José Esteban Muñoz, Disidentifications: Queers of Color and the Performance of PoliticsAt an intersection in the Johannesburg inner city, a runner dressed in spandex bends down and enacts a series of provocative, erotic dance movements, as if on a nightclub stage. Inside a Pentecostal church near my studio, where I write this text, I have witnessed the exorcism of female congregants, their bodies convulsing while they speak in tongues, violently pulled and pushed by male priests, sometimes held by their hair. On Jeppe Street, transgender shop singers beckon to passersby to enter retail stores, hailing them in a register between song and speech on bassdistorted sound systems.
Where does a performance end and the self begin? How do these everyday gestures embody our visible selves, inscribing our identities within the symbolic structures that determine and set limits to how we are named, the way we move and the way we look? These modes of everyday performativity are both ciphers of our social belonging and our placement in a scene of visibility: the conditions of being seen.

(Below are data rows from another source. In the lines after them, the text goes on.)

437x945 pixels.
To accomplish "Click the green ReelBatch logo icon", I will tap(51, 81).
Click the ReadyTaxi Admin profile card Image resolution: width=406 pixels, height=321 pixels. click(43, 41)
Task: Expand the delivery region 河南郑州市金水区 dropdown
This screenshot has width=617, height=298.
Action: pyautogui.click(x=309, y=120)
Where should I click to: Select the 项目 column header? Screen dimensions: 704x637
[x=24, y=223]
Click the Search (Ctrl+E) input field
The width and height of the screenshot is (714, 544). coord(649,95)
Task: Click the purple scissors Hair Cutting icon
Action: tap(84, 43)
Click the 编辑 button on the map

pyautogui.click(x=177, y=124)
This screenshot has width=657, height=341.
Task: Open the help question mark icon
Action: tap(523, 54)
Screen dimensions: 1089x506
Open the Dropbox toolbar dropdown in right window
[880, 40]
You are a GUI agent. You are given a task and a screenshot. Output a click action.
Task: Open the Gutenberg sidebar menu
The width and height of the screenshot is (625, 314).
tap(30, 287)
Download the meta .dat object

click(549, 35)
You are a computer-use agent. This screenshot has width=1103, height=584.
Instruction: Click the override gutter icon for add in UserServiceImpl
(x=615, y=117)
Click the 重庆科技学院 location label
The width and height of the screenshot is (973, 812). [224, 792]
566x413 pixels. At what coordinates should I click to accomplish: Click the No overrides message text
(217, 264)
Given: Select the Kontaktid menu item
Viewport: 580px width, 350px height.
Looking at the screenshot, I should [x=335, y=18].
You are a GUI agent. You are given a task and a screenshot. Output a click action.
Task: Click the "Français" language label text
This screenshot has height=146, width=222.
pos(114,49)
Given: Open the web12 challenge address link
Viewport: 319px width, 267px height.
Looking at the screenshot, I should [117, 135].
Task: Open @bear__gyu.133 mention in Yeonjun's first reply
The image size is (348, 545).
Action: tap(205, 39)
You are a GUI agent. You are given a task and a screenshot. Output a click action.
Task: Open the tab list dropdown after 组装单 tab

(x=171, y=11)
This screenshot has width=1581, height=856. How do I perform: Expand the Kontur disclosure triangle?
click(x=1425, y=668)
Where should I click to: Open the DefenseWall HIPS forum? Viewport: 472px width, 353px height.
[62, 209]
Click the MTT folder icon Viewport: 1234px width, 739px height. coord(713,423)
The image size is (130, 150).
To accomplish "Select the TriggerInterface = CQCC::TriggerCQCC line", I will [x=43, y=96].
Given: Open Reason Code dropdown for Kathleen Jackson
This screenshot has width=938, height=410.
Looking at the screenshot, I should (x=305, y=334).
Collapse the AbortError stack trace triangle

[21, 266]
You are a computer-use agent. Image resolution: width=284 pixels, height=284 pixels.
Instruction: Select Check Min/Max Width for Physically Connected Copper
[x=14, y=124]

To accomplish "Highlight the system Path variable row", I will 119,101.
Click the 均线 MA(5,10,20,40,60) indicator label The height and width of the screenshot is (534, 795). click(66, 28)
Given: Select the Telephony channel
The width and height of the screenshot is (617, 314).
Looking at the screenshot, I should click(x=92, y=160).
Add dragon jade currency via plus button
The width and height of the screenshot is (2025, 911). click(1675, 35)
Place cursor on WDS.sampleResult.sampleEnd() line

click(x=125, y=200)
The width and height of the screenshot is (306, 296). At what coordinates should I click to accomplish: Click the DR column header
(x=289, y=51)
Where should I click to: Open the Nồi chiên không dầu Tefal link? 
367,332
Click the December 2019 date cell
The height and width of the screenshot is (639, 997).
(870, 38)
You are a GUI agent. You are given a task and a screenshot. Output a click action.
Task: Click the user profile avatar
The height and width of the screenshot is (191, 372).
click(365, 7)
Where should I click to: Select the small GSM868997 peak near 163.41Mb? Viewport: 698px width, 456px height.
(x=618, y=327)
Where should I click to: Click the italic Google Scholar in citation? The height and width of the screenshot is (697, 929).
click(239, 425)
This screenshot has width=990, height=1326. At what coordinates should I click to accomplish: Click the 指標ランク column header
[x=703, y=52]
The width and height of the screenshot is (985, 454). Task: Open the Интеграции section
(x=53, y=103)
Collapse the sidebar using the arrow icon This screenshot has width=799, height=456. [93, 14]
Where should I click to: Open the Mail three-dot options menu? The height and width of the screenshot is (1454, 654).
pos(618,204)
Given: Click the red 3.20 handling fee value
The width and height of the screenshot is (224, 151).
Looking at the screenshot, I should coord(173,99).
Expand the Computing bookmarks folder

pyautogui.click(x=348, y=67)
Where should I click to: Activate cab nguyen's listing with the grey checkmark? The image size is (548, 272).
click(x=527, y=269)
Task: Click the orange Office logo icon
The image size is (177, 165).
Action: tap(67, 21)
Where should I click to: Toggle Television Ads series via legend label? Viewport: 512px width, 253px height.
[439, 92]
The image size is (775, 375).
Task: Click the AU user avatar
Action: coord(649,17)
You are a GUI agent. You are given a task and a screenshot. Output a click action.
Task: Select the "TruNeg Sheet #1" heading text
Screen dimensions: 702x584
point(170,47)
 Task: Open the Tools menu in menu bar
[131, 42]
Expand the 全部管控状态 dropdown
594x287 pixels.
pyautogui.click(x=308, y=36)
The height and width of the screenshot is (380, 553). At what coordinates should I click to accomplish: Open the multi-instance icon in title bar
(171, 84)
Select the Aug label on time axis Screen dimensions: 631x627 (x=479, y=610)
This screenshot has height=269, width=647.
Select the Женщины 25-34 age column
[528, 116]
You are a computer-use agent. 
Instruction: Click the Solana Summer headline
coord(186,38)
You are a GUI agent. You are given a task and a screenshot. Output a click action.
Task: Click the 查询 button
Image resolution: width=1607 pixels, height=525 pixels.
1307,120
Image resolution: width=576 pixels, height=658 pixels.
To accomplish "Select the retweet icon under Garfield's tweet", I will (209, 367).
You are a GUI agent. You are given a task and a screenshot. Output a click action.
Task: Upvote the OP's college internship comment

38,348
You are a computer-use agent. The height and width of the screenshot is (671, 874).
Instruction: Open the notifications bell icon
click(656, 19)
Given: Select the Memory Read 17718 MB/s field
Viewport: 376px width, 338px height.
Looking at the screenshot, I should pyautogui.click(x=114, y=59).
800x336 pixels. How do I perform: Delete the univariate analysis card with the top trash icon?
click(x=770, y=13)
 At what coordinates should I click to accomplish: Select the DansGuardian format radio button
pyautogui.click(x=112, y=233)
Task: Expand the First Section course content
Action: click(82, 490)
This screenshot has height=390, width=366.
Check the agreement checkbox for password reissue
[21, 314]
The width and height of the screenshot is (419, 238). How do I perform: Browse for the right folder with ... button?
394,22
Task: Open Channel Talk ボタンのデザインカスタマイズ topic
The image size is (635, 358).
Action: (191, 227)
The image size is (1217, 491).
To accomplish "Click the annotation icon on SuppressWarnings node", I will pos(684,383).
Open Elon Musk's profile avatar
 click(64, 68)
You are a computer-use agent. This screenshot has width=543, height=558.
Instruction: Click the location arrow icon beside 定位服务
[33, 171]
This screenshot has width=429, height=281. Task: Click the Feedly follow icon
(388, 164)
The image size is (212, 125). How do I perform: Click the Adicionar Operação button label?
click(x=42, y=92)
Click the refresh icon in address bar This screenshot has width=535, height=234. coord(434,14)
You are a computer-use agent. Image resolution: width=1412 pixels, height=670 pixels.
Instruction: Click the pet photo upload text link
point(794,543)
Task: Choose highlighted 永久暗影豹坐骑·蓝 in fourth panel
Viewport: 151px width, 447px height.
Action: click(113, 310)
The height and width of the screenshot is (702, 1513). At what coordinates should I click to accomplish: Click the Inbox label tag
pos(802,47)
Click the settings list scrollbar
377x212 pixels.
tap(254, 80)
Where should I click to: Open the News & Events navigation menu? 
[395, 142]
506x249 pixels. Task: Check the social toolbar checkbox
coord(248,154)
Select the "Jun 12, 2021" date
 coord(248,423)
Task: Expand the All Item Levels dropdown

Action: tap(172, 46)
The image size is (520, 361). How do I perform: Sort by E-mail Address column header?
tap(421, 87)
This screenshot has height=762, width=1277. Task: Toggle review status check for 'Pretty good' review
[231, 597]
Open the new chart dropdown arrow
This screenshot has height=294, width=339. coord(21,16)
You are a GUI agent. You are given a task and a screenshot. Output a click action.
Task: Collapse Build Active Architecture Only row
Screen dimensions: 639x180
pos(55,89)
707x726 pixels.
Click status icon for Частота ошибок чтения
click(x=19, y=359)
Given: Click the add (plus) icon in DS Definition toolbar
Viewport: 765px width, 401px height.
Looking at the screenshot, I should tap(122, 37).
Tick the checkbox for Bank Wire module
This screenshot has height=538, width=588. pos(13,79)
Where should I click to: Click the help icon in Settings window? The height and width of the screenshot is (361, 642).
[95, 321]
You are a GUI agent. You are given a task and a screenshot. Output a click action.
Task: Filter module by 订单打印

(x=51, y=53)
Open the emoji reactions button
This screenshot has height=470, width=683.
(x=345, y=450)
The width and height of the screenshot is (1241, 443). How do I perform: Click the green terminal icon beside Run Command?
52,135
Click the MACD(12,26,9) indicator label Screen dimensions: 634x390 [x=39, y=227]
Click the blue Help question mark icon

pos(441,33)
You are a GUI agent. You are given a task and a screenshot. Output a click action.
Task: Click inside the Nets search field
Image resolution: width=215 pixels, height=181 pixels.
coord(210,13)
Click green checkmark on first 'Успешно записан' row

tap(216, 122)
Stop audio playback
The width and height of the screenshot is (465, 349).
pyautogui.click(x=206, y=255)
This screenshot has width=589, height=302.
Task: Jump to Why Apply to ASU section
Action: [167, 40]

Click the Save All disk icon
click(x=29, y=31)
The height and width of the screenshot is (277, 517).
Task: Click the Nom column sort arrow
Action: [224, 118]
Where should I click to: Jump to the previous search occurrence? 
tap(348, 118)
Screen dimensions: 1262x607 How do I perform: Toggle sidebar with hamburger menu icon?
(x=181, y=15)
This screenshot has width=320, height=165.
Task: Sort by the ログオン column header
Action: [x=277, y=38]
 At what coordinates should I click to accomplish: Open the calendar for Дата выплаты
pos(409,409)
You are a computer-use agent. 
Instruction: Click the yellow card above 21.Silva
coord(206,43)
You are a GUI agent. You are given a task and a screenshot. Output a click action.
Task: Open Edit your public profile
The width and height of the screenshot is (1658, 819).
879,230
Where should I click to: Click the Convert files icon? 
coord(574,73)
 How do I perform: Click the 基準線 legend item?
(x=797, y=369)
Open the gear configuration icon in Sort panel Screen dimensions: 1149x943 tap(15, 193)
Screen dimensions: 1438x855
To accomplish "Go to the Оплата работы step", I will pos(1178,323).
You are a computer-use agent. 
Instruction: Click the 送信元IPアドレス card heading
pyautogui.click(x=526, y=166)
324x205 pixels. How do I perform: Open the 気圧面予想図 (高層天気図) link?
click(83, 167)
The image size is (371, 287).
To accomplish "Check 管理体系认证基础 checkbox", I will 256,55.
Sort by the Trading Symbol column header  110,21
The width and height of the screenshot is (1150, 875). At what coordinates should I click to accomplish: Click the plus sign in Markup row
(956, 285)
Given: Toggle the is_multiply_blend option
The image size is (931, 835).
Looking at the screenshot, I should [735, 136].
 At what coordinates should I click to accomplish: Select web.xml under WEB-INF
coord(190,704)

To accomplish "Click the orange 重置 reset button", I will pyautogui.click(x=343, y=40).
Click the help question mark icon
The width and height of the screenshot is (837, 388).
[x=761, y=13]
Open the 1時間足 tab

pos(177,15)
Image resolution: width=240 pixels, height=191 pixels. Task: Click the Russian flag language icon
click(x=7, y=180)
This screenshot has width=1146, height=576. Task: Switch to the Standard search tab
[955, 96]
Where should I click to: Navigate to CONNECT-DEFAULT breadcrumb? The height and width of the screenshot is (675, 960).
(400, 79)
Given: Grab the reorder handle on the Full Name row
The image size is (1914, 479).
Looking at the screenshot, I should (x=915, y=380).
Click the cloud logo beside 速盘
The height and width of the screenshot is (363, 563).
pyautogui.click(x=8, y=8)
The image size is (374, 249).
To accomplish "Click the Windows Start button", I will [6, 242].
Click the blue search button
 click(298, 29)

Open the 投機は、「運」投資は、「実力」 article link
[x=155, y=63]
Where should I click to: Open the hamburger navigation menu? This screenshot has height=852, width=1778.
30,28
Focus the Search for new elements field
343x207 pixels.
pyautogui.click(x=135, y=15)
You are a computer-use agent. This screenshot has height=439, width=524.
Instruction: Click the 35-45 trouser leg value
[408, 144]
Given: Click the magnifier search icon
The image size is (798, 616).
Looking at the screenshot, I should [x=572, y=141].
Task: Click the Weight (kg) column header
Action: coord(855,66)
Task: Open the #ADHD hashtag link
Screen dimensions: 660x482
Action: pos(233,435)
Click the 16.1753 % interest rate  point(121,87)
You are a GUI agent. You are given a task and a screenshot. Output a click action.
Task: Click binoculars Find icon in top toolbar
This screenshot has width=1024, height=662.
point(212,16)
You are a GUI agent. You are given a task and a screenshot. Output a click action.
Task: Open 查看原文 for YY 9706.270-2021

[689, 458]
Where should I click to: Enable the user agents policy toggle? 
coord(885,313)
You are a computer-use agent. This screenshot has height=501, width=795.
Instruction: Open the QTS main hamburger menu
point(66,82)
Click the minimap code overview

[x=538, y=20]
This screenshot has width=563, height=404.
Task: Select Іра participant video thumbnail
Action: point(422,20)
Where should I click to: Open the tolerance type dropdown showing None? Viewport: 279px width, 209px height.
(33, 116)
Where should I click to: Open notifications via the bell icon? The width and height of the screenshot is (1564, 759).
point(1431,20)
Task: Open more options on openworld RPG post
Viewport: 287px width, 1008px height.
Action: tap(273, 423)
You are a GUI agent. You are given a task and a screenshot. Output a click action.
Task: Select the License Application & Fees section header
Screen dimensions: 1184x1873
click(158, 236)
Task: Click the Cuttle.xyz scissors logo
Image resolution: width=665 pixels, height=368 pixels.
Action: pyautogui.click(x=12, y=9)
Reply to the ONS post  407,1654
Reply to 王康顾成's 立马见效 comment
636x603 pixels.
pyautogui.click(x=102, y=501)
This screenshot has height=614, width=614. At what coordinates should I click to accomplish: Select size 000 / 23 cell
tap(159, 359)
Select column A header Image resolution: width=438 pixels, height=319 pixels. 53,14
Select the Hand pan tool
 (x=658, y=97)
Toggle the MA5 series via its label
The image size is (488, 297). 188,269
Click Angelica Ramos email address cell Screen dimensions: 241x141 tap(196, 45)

We are placed by the gazes of those who see us, but also by those who fail to see us, who misread, misplace, or make us invisible. And I too am responsible for how I see, both as a white body out of place here in inner-city Johannesburg but also as the holder of the power of inscription within this text. Each of the descriptions above refers to a moment of witnessed performativity – a word, an action, a gesture – that, in its enactment, potentially produces meaning. These are gestures made to be seen/scene.
This chapter focuses on queer practitioners working in transmedial forms across platforms, from social media to the gallery to public space: FAKA (Fela Gucci and Desire Marea), Athi-Patra Ruga and Dean Hutton (in collaboration with Alberta Whittle). I propose a close reading of gesture within the works of these artists and in the relationship each work stages between the body and an environment. I relate this reading of gesture to concepts drawn from the work of Diana Taylor: ‘repertoire,’ ‘transfer’ and ‘scenario.’